**TASK INSTRUCTIONS**
Set down each line from the line holding "1354x854 pixels." to the last line of the entries below, exactly, with both ends included and without pictures.

**DATASET RECORDS**
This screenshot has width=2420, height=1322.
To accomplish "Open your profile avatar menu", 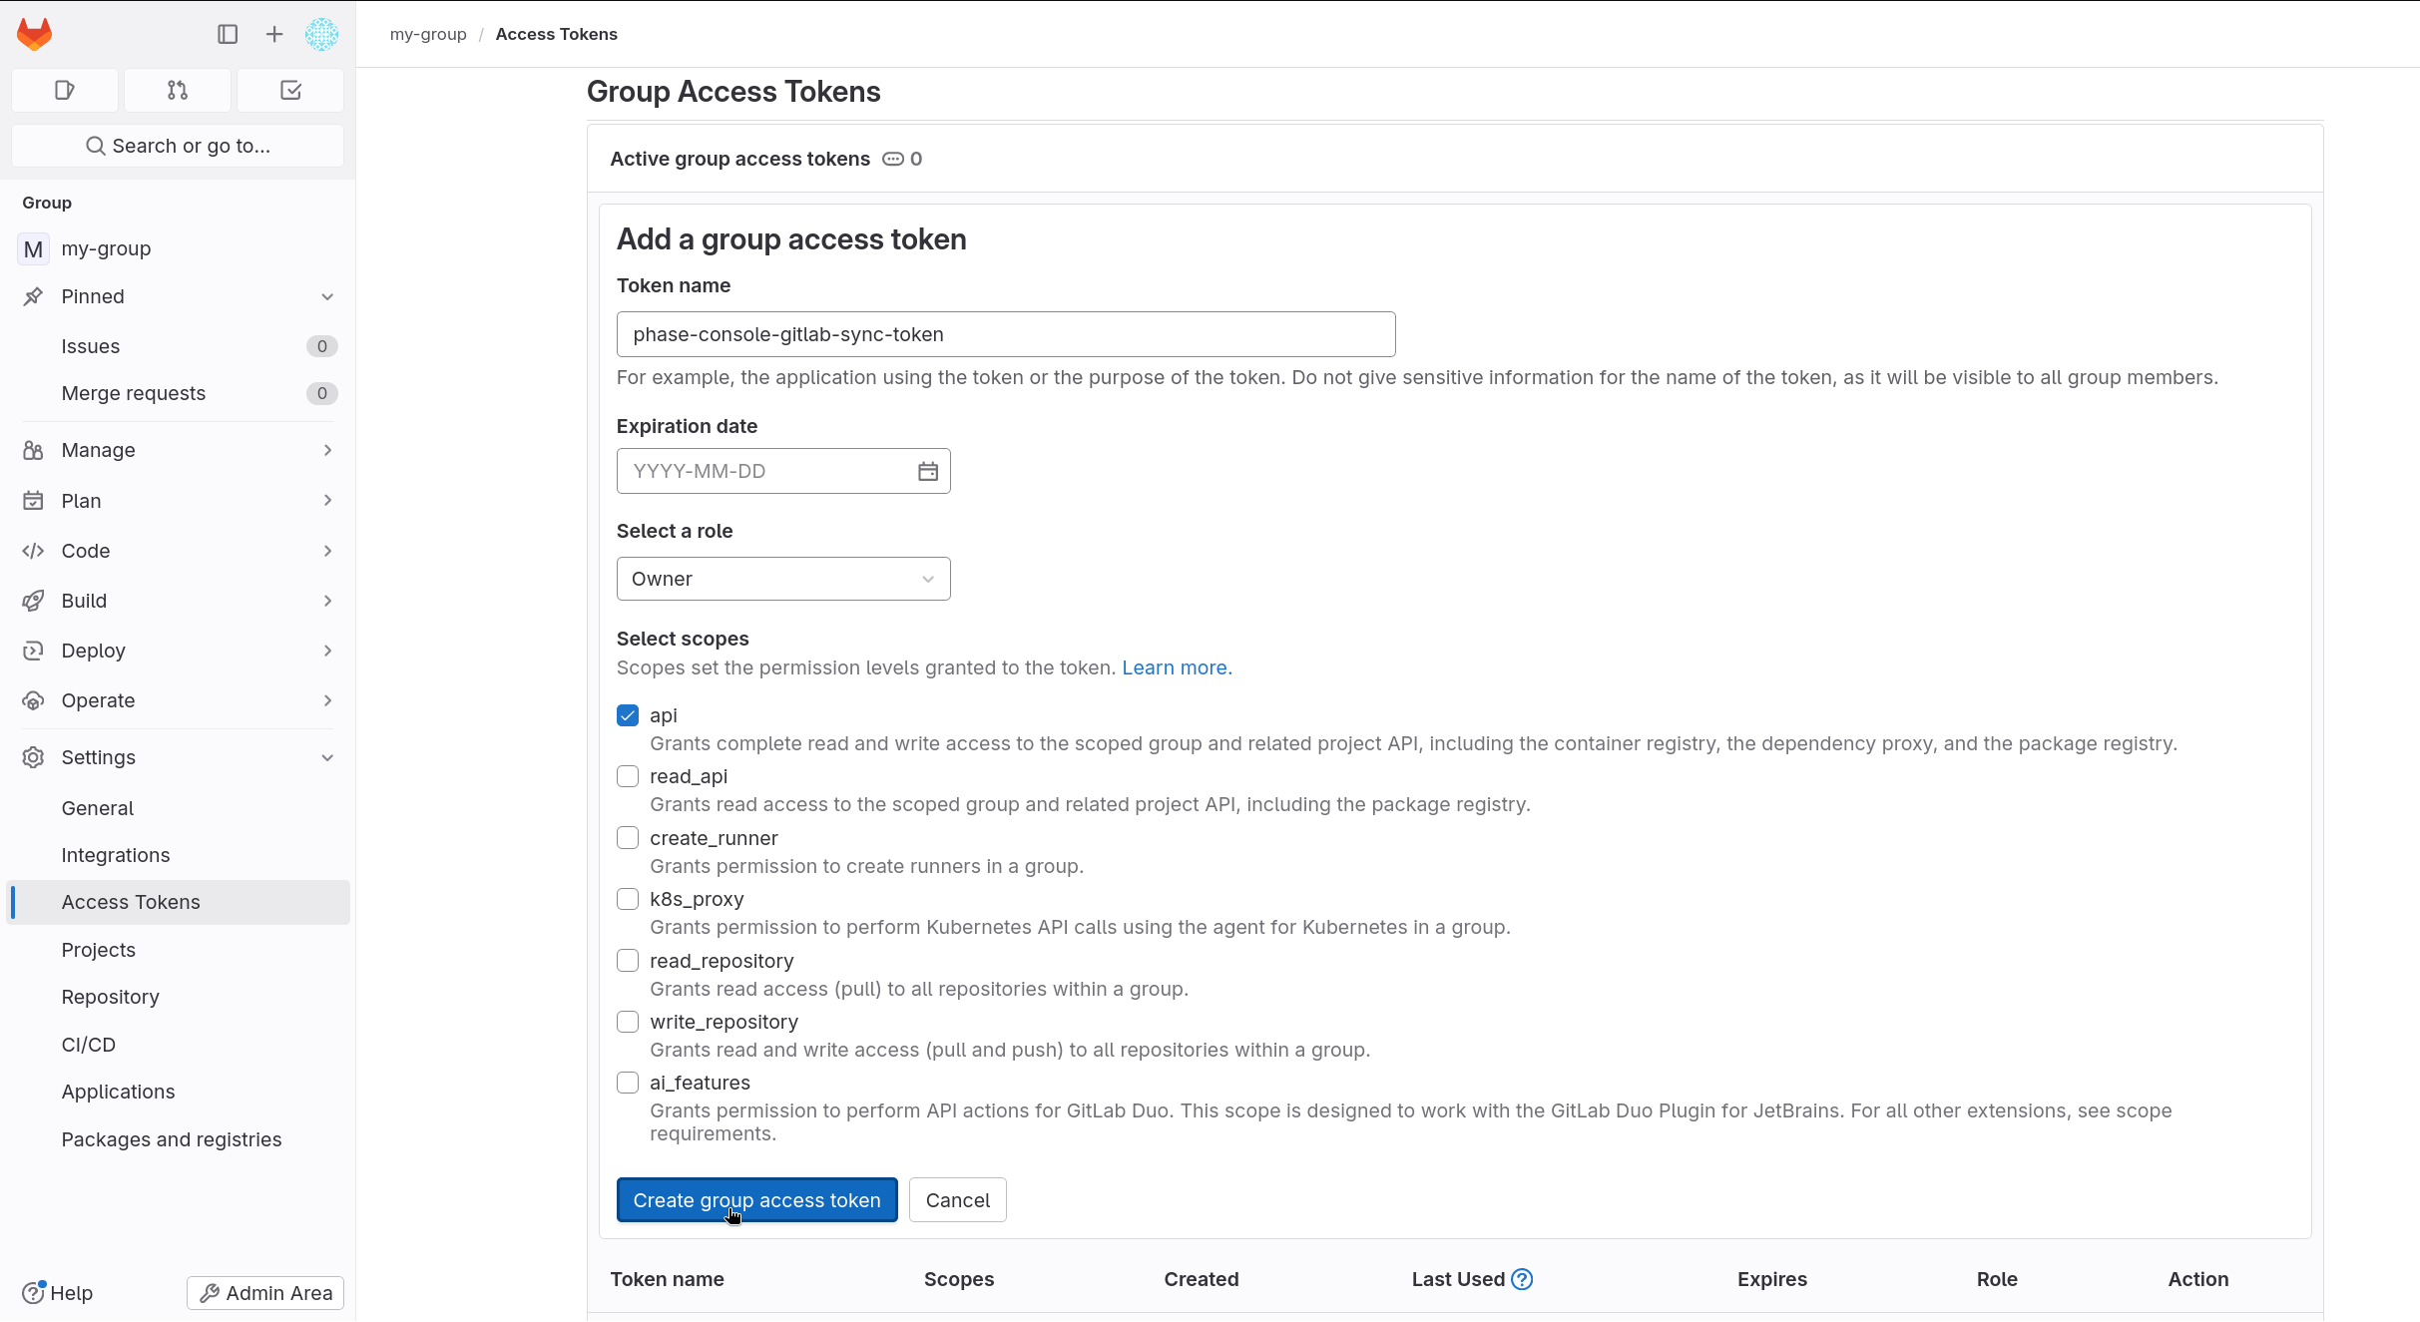I will [x=321, y=33].
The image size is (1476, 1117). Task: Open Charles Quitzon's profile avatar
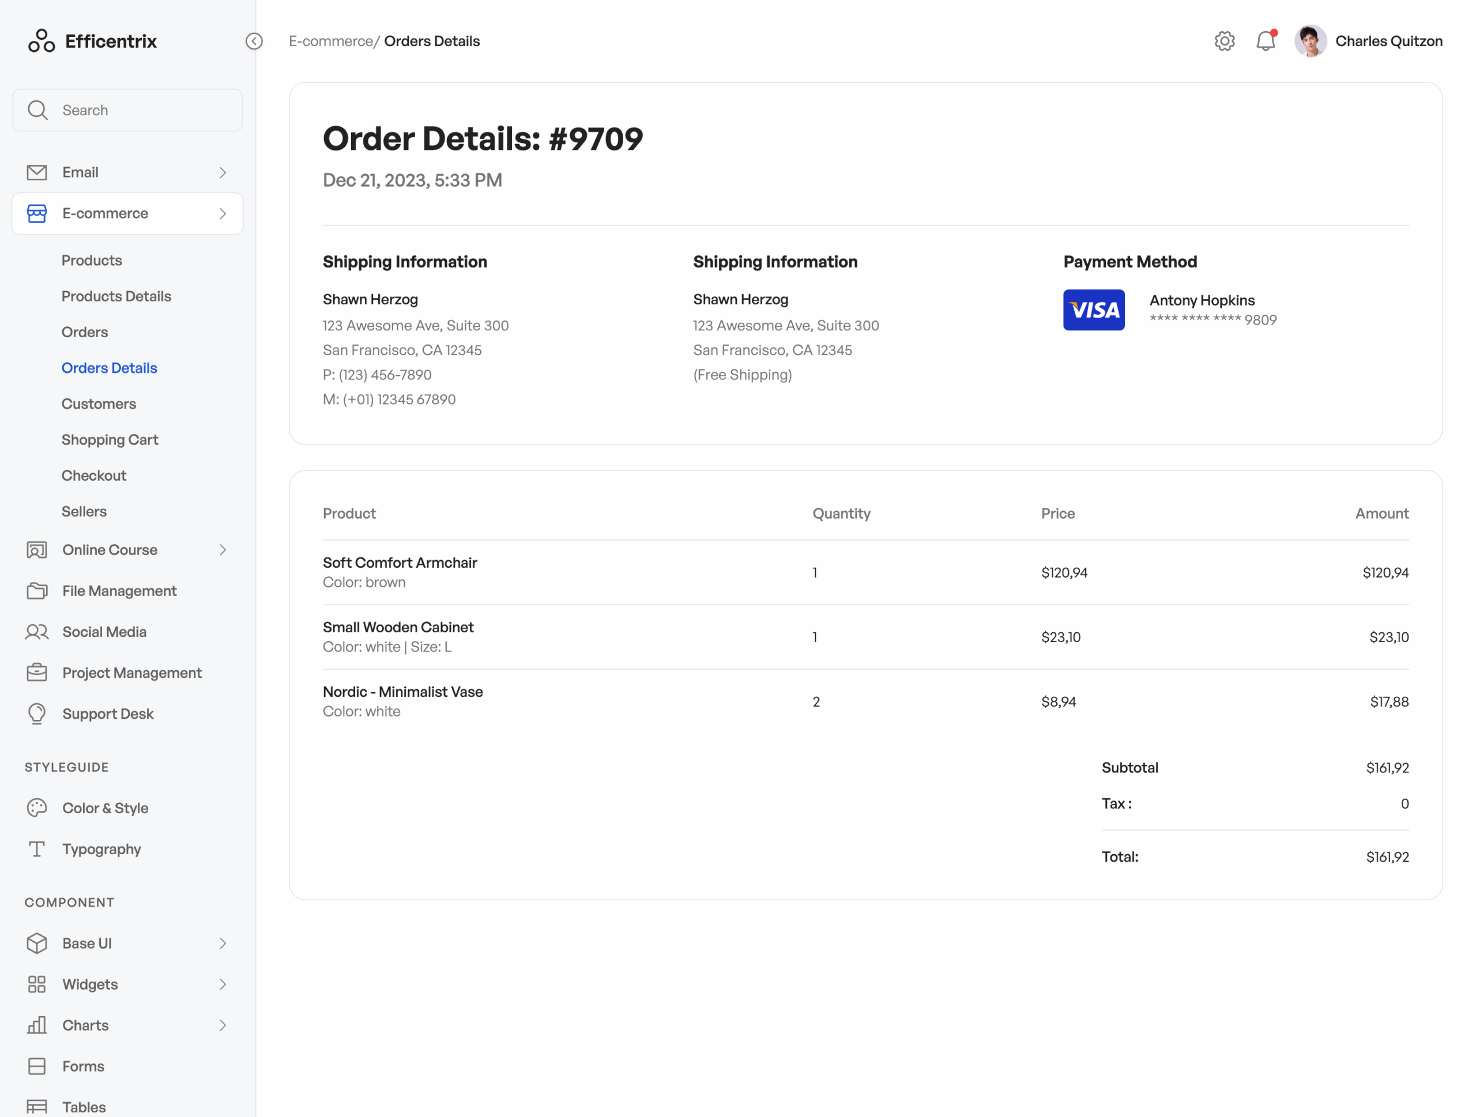[x=1311, y=41]
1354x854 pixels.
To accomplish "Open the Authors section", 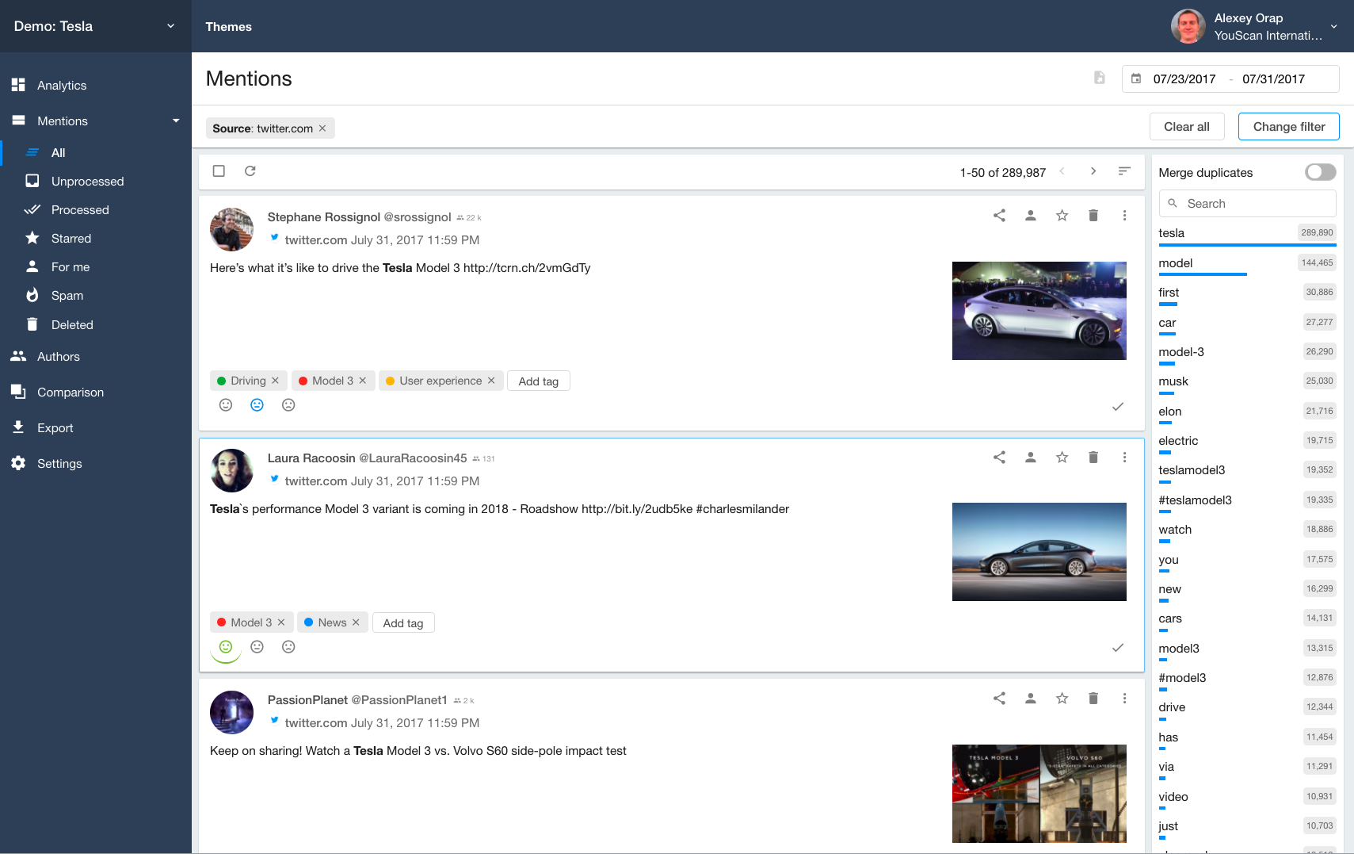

**WRITTEN ANSWER**
1354x854 pixels.
To accomplish "Open the Authors section", 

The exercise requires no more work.